Die Bayernkrise schreitet voran

Aktualisiert Mai 2021

Die Redaktion
Von Die Redaktion
Redakteur

Die erste Bayernkrise der noch jungen Saison ist da. Der Rekordmeister strauchelte zum zweiten Mal in Folge und konnte gegen Hoffenheim und Augsburg insgesamt nur einen Zähler holen. Dazu gesellen sich ein unzufriedener Thomas Müller und ein schwer verletzter Niklas Süle. Was läuft falsch an der Säbener Straße?

Vor knapp drei Wochen war in München alles im Lot. Man war Tabellenführer und beeindruckte ganz Europa. Mit 7:2 gewann man gegen Tottenham und alle sprachen davon, dass die Bayern nun einer der Topfavoriten auf den Henkelpott seien. Auch die Stimmung in der Mannschaft war glänzend. Dazu hatte man kaum Verletzte zu beklagen. Jetzt, 20 Tage später, hat sich die Situation drastisch verändert. Die Münchner vergeigten die letzten beiden Bundesligaspiele. Nicht etwa gegen starke Gegner, sondern gegen Hoffenheim und Augsburg. Hoffenheim gewann vor zwei Wochen in der Allianz Arena mit 2:1. Gegen den FCA führte man mit 2:1 und ging fahrlässig mit den Chancen um. Ohne Zielstrebigkeit kassierte man in der Nachspielzeit noch den Ausgleich und musste sich mit einem Zähler zufriedengeben. Nach diesen beiden Spielen ruft Fußball-Deutschland die Bayernkrise aus. Auch, wenn beim Blick auf die Tabelle lediglich ein Punkt zur Tabellenführung fehlt.

Fehlende Konzentration

Dies liegt aber nicht an den Bayern, sondern an der gänzlich fehlenden Konstanz aller anderen Bundesligisten. In München wird nun alles in Frage gestellt. Während man vor drei Wochen Trainer, Spieler und Neuzugänge über den grünen Klee lobte, ist plötzlich alles unzureichend. Auch Trainer Niko Kovac steht wieder mächtig in der Kritik. Das, was seinen Münchnern in Augsburg die Punkte gekostet hat, hat er allerdings nicht zu verantworten. Den elf auf dem Platz stehenden Akteuren fehlte es am vergangenen Samstag an Konzentration und Disziplin. Nach nicht einmal 30 Sekunden kassierte man schläfrig das 0:1. Als man besser in der Partie war, vergaben Gnabry, Coutinho, Lewandowski und Co. die besten Chancen zur Entscheidung.
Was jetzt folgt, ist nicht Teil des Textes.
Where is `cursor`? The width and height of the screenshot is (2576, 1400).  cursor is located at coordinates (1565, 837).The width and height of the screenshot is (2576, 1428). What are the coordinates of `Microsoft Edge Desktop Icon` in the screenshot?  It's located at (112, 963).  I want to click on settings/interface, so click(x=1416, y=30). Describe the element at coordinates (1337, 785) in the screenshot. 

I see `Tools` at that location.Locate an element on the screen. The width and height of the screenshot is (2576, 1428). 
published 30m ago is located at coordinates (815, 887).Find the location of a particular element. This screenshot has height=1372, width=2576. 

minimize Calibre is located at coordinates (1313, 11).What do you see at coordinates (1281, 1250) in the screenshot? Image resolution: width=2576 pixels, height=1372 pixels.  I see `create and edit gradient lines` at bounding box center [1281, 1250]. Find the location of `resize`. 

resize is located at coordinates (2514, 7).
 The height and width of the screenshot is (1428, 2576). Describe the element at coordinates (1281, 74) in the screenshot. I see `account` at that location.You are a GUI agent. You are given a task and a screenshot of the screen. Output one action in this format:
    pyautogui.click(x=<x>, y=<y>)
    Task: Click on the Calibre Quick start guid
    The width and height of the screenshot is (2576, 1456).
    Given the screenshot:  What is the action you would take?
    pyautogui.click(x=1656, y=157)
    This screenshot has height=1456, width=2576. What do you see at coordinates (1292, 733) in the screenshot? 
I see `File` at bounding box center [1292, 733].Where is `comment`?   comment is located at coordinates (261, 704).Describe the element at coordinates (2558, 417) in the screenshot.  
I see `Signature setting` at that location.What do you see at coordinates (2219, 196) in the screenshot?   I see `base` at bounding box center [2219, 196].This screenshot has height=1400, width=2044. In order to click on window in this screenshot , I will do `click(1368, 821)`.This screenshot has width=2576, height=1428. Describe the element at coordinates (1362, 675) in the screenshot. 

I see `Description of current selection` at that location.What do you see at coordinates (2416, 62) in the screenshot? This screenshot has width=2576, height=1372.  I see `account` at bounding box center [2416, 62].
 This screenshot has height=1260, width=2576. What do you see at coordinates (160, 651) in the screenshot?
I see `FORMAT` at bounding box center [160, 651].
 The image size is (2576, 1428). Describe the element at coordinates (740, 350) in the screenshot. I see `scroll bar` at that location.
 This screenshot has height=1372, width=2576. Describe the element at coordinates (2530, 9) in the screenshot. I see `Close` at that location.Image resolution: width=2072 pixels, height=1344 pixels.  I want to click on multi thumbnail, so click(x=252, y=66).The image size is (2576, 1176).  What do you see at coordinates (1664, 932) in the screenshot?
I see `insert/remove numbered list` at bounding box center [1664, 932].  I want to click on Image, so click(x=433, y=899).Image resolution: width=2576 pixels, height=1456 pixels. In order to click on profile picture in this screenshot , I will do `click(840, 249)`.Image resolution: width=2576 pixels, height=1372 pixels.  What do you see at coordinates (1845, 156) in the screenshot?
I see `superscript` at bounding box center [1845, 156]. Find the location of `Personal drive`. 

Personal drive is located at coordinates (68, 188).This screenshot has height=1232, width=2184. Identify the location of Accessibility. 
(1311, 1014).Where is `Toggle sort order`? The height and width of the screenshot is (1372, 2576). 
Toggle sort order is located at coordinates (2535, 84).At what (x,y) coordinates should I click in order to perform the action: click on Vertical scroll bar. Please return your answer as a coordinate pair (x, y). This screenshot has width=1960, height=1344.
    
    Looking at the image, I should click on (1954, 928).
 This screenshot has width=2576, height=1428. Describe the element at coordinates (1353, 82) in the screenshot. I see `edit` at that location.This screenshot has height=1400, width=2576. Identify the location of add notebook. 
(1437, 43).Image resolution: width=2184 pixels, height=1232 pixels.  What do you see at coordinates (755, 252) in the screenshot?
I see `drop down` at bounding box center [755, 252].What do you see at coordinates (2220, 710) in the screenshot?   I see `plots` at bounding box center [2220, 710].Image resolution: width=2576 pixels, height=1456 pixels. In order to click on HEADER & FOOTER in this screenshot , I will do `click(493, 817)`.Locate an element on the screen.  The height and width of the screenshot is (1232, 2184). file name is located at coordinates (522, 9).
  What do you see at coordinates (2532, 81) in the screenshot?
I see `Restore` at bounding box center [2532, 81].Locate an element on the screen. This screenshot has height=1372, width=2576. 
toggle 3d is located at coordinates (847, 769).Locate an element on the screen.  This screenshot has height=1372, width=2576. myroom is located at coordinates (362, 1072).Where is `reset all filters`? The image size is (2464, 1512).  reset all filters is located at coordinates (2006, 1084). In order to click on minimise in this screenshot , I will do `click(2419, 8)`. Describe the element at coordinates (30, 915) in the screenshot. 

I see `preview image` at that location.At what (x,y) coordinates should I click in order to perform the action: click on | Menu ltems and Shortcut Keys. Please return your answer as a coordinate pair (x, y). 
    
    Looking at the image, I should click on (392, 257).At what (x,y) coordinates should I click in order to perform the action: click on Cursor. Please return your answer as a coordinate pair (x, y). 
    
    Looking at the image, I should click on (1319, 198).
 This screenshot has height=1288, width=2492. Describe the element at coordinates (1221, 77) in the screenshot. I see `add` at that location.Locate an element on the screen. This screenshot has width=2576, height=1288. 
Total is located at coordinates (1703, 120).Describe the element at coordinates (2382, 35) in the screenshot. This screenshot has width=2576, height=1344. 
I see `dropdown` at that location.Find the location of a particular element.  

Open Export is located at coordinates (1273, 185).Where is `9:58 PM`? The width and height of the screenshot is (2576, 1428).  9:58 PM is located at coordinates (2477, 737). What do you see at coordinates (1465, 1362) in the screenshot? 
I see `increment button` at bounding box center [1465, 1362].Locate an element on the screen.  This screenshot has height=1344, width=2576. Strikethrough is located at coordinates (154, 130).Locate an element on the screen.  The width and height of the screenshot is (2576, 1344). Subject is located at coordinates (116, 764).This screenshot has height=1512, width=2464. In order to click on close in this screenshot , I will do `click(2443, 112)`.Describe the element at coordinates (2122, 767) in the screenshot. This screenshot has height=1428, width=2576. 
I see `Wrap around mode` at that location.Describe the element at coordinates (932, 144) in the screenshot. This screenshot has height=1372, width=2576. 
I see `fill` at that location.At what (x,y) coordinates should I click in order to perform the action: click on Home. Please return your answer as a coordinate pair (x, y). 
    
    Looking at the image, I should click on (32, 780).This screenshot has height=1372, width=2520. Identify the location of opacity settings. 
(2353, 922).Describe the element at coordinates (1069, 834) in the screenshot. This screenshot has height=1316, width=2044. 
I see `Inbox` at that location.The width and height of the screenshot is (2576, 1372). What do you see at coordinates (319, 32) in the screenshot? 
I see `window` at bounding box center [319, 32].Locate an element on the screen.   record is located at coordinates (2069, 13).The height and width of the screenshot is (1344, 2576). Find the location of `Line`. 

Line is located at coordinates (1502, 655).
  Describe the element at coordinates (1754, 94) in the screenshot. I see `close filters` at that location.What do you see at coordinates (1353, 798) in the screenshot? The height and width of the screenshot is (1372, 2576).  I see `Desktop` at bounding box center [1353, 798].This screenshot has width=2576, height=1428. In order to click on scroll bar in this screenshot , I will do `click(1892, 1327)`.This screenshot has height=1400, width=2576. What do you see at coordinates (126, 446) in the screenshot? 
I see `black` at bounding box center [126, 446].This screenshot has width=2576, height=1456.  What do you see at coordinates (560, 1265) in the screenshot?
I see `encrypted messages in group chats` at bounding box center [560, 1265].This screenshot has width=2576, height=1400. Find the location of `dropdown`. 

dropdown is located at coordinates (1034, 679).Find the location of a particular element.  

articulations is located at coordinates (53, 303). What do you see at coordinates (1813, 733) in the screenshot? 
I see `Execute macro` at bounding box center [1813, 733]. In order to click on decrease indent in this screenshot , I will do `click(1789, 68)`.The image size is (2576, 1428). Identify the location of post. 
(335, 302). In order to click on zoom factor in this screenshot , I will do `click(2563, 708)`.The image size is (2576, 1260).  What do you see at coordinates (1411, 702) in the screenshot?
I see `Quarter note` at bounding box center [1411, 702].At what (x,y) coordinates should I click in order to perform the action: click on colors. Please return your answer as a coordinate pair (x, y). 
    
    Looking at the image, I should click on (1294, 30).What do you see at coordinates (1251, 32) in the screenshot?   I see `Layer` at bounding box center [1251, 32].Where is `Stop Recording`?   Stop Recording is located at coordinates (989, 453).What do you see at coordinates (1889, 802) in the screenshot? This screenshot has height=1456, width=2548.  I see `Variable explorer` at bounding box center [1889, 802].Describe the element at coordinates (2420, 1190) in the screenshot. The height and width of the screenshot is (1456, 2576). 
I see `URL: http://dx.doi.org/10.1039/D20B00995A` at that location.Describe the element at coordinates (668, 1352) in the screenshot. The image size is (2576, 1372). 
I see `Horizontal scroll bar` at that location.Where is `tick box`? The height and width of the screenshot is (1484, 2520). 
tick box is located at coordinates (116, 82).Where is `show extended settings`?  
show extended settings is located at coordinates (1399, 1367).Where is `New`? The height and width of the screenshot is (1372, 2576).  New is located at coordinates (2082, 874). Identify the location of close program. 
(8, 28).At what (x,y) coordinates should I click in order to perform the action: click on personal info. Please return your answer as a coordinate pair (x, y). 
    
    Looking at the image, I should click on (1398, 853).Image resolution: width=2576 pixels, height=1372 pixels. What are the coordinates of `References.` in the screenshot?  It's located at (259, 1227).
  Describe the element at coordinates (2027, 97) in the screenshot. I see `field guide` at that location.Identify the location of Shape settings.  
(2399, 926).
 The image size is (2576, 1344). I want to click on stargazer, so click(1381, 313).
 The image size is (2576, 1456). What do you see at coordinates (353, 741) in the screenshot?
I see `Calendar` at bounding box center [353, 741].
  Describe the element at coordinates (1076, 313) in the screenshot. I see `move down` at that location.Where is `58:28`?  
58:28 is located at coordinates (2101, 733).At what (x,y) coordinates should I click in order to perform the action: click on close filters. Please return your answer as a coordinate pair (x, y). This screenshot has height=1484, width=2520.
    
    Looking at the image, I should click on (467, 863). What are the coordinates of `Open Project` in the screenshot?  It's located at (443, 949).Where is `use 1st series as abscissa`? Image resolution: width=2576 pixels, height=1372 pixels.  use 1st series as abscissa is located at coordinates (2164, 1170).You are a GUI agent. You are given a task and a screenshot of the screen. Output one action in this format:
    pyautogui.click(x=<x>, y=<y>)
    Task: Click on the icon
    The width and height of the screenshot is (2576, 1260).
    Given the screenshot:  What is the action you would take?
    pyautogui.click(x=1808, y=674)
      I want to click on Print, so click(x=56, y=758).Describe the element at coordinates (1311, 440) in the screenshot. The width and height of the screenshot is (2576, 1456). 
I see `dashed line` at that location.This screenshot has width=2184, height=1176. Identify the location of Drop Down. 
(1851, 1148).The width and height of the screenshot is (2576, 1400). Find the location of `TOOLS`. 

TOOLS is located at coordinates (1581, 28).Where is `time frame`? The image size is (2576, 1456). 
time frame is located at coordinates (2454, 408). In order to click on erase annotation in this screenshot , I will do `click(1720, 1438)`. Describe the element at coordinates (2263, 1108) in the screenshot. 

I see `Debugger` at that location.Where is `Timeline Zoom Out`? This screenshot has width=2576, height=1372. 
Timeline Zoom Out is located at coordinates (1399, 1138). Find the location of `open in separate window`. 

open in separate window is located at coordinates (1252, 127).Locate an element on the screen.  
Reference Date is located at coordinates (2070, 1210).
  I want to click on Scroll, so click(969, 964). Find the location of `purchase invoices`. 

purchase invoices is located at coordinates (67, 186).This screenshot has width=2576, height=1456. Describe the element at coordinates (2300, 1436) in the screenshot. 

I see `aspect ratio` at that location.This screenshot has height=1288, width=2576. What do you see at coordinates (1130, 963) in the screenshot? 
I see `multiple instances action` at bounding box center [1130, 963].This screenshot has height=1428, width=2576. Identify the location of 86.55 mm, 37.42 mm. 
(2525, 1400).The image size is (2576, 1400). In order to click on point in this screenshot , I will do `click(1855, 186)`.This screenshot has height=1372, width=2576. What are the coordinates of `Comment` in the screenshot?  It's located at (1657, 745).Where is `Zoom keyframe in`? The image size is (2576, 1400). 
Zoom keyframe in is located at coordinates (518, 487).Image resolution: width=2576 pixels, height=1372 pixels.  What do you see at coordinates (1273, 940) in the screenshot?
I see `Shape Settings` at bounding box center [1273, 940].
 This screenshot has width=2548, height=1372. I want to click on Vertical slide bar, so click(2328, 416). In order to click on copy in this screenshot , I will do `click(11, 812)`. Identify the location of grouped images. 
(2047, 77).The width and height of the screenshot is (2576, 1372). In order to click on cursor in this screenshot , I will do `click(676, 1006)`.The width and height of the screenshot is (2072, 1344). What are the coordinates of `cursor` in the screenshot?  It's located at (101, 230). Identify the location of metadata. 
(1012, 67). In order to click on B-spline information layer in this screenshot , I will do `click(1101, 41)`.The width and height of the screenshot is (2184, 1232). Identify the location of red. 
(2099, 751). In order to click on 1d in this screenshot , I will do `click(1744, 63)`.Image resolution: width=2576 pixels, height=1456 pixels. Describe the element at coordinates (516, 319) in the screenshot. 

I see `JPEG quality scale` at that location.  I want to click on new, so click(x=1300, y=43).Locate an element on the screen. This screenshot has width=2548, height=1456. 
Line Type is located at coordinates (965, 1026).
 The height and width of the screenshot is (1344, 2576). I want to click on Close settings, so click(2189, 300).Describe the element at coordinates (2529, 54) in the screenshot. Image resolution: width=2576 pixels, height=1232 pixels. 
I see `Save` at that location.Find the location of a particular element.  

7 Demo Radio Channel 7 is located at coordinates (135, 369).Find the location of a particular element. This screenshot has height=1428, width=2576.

In der Nachspielzeit ließ man die Augsburger gewähren und fing sich folgerichtig noch den Ausgleich. Die versammelte Weltklasse wirkte lustlos und wollte sich nicht mit letzter Konsequenz aufbäumen. Wie erklärt man sich die fehlende Leistungsbereitschaft der Bayernprofis?

Unzufriedene Spieler

Obendrein verletzte sich auch noch Bayerns Abwehrchef Niklas Süle schwer am Knie. Er erlitt einen Kreuzbandriss und wird frühestens im April wieder mitwirken können. Ein herber Verlust für die Bayern, denn Süle ist der stabilste und beste Defensivakteur. Wie wird man die Schwächung kompensieren? Mit Lucas Hernandez, Benjamin Pavard, Jerome Boateng und Javi Martinez stehen vier Spieler parat, die Niko Kovac in der Innenverteidigung einplanen könnte. Moderieren muss er auch die Unzufriedenheit der Ersatzspieler. Zu ihnen zählt allen voran Thomas Müller. Laut Kovac ist das Verhältnis intakt. Darf Müller in den kommenden Wochen allerdings nicht regelmäßig auflaufen, steht noch immer ein Wechsel im Raum. Setzt der Coach nach Süles Ausfall nicht auf Boateng, könnte auch er im Winter weg wollen. Klar ist: Die nächsten Spiele müssen allesamt mit einer überzeugenden Leistung gewonnen werden. Gelingt das nicht, wird die Lage in München immer gefährlicher und die Luft für Kovac dünner.